Work item ▸ Transcribe all of the data exactly, leaving nothing out.

Data ▸
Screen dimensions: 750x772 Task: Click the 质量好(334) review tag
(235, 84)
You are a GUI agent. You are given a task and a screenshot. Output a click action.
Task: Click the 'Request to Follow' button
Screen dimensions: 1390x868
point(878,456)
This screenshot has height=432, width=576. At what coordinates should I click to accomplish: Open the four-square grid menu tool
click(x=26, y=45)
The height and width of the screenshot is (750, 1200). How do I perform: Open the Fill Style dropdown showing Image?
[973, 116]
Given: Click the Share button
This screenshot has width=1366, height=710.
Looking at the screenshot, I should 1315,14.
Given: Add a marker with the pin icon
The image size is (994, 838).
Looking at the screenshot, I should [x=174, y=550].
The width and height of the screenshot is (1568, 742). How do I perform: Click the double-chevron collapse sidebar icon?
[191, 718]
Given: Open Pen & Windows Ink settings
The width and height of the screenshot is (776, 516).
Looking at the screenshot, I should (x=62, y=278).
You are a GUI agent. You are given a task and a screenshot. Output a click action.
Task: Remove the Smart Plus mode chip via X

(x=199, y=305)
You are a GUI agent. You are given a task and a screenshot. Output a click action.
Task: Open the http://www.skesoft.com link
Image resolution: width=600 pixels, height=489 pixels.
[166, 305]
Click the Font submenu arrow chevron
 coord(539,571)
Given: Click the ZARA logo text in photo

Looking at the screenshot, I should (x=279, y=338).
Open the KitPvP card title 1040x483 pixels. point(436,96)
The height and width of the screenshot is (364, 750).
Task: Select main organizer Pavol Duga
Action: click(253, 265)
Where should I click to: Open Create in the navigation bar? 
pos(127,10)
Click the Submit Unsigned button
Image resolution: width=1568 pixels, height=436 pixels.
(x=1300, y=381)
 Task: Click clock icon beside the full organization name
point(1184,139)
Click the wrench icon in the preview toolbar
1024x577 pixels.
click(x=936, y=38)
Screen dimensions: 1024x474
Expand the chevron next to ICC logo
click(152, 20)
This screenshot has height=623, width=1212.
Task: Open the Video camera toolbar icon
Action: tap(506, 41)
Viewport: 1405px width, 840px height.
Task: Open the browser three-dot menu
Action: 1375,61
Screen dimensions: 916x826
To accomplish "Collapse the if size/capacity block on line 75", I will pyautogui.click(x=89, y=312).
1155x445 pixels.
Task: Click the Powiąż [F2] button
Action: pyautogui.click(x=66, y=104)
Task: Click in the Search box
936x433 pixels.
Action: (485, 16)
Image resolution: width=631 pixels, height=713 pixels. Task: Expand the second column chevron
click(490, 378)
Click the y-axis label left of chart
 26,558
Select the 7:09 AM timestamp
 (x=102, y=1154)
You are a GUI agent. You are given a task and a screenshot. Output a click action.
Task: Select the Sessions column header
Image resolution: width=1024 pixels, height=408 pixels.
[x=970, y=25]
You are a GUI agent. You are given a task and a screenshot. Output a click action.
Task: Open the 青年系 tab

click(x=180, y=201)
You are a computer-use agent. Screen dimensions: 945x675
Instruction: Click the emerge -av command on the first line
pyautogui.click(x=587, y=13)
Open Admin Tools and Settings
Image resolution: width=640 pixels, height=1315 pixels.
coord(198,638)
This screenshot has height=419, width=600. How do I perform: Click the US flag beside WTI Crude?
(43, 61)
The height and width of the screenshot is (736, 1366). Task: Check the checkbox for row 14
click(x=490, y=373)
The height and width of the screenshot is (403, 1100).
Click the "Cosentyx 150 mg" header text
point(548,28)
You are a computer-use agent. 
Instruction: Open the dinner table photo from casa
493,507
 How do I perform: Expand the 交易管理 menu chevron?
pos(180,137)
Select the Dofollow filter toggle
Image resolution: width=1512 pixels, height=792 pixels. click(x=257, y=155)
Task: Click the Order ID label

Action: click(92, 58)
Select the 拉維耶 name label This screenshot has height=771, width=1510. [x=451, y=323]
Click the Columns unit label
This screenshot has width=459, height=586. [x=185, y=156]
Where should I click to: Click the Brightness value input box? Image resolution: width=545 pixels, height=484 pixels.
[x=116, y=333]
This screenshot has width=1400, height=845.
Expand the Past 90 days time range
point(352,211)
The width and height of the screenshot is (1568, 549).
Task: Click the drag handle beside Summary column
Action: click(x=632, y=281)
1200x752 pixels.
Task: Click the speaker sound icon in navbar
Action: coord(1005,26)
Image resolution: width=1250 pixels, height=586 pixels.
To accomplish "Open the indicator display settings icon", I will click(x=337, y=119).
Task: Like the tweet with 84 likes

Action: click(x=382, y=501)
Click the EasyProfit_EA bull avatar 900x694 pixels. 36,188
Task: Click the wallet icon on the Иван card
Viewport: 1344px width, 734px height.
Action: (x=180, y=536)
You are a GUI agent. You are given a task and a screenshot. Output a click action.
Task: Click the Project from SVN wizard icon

Exercise response ▸
Screen dimensions: 750x772 Task: Click the 质量好(334) review tag
(235, 84)
You are a GUI agent. You are given a task and a screenshot. Output a click action.
Task: Click the 'Request to Follow' button
Screen dimensions: 1390x868
point(878,456)
This screenshot has height=432, width=576. At what coordinates should I click to accomplish: Open the four-square grid menu tool
click(x=26, y=45)
The height and width of the screenshot is (750, 1200). How do I perform: Open the Fill Style dropdown showing Image?
[973, 116]
Given: Click the Share button
This screenshot has width=1366, height=710.
Looking at the screenshot, I should 1315,14.
Given: Add a marker with the pin icon
The image size is (994, 838).
Looking at the screenshot, I should [x=174, y=550].
The width and height of the screenshot is (1568, 742). How do I perform: Click the double-chevron collapse sidebar icon?
[191, 718]
Given: Open Pen & Windows Ink settings
The width and height of the screenshot is (776, 516).
Looking at the screenshot, I should (x=62, y=278).
You are a GUI agent. You are given a task and a screenshot. Output a click action.
Task: Remove the Smart Plus mode chip via X

(x=199, y=305)
You are a GUI agent. You are given a task and a screenshot. Output a click action.
Task: Open the http://www.skesoft.com link
Image resolution: width=600 pixels, height=489 pixels.
[166, 305]
Click the Font submenu arrow chevron
 coord(539,571)
Given: Click the ZARA logo text in photo

Looking at the screenshot, I should (x=279, y=338).
Open the KitPvP card title 1040x483 pixels. point(436,96)
The height and width of the screenshot is (364, 750).
Task: Select main organizer Pavol Duga
Action: click(253, 265)
Where should I click to: Open Create in the navigation bar? 
pos(127,10)
Click the Submit Unsigned button
Image resolution: width=1568 pixels, height=436 pixels.
(x=1300, y=381)
 Task: Click clock icon beside the full organization name
point(1184,139)
Click the wrench icon in the preview toolbar
1024x577 pixels.
click(x=936, y=38)
Screen dimensions: 1024x474
Expand the chevron next to ICC logo
click(152, 20)
This screenshot has height=623, width=1212.
Task: Open the Video camera toolbar icon
Action: tap(506, 41)
Viewport: 1405px width, 840px height.
Task: Open the browser three-dot menu
Action: 1375,61
Screen dimensions: 916x826
To accomplish "Collapse the if size/capacity block on line 75", I will pyautogui.click(x=89, y=312).
1155x445 pixels.
Task: Click the Powiąż [F2] button
Action: pyautogui.click(x=66, y=104)
Task: Click in the Search box
936x433 pixels.
Action: (485, 16)
Image resolution: width=631 pixels, height=713 pixels. Task: Expand the second column chevron
click(490, 378)
Click the y-axis label left of chart
 26,558
Select the 7:09 AM timestamp
 (x=102, y=1154)
You are a GUI agent. You are given a task and a screenshot. Output a click action.
Task: Select the Sessions column header
Image resolution: width=1024 pixels, height=408 pixels.
[x=970, y=25]
You are a GUI agent. You are given a task and a screenshot. Output a click action.
Task: Open the 青年系 tab

click(x=180, y=201)
You are a computer-use agent. Screen dimensions: 945x675
Instruction: Click the emerge -av command on the first line
pyautogui.click(x=587, y=13)
Open Admin Tools and Settings
Image resolution: width=640 pixels, height=1315 pixels.
coord(198,638)
This screenshot has height=419, width=600. How do I perform: Click the US flag beside WTI Crude?
(43, 61)
The height and width of the screenshot is (736, 1366). Task: Check the checkbox for row 14
click(x=490, y=373)
The height and width of the screenshot is (403, 1100).
Click the "Cosentyx 150 mg" header text
point(548,28)
You are a computer-use agent. 
Instruction: Open the dinner table photo from casa
493,507
 How do I perform: Expand the 交易管理 menu chevron?
pos(180,137)
Select the Dofollow filter toggle
Image resolution: width=1512 pixels, height=792 pixels. click(x=257, y=155)
Task: Click the Order ID label

Action: click(92, 58)
Select the 拉維耶 name label This screenshot has height=771, width=1510. [x=451, y=323]
Click the Columns unit label
This screenshot has width=459, height=586. [x=185, y=156]
Where should I click to: Click the Brightness value input box? Image resolution: width=545 pixels, height=484 pixels.
[x=116, y=333]
This screenshot has width=1400, height=845.
Expand the Past 90 days time range
point(352,211)
The width and height of the screenshot is (1568, 549).
Task: Click the drag handle beside Summary column
Action: click(x=632, y=281)
1200x752 pixels.
Task: Click the speaker sound icon in navbar
Action: coord(1005,26)
Image resolution: width=1250 pixels, height=586 pixels.
To accomplish "Open the indicator display settings icon", I will click(x=337, y=119).
Task: Like the tweet with 84 likes

Action: click(x=382, y=501)
Click the EasyProfit_EA bull avatar 900x694 pixels. 36,188
Task: Click the wallet icon on the Иван card
Viewport: 1344px width, 734px height.
Action: (x=180, y=536)
You are a GUI agent. You are given a task and a screenshot. Output a click action.
Task: Click the Project from SVN wizard icon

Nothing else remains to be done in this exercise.